**Written request:**
Put the lines of the records below into a JSON list of strings, one string per line with blank lines left out. Begin with the line that contains "width dimension 940" and continue through the line that contains "Action: pyautogui.click(x=506, y=237)", including both of those lines and nothing past them.

(A run of records)

━━━━━━

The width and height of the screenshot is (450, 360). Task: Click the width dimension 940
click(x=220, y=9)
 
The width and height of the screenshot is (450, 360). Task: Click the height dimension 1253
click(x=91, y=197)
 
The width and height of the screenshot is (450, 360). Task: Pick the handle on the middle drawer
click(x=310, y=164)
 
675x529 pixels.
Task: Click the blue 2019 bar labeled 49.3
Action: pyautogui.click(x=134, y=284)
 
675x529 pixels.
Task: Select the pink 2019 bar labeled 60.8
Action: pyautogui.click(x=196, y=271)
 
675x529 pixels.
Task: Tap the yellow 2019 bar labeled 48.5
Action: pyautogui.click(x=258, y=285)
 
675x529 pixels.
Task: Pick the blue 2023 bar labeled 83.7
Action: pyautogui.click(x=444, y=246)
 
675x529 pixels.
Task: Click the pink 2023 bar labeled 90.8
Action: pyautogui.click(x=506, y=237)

━━━━━━

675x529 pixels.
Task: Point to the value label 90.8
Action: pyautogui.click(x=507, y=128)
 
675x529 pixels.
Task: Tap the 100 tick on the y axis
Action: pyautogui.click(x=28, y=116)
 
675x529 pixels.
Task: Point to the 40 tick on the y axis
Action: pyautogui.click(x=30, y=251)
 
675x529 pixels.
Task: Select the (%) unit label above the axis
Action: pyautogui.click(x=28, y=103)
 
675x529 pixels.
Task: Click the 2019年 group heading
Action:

━━━━━━

**The completed task:**
[
  "The width and height of the screenshot is (450, 360). Task: Click the width dimension 940",
  "click(x=220, y=9)",
  "The width and height of the screenshot is (450, 360). Task: Click the height dimension 1253",
  "click(x=91, y=197)",
  "The width and height of the screenshot is (450, 360). Task: Pick the handle on the middle drawer",
  "click(x=310, y=164)",
  "675x529 pixels.",
  "Task: Click the blue 2019 bar labeled 49.3",
  "Action: pyautogui.click(x=134, y=284)",
  "675x529 pixels.",
  "Task: Select the pink 2019 bar labeled 60.8",
  "Action: pyautogui.click(x=196, y=271)",
  "675x529 pixels.",
  "Task: Tap the yellow 2019 bar labeled 48.5",
  "Action: pyautogui.click(x=258, y=285)",
  "675x529 pixels.",
  "Task: Pick the blue 2023 bar labeled 83.7",
  "Action: pyautogui.click(x=444, y=246)",
  "675x529 pixels.",
  "Task: Click the pink 2023 bar labeled 90.8",
  "Action: pyautogui.click(x=506, y=237)"
]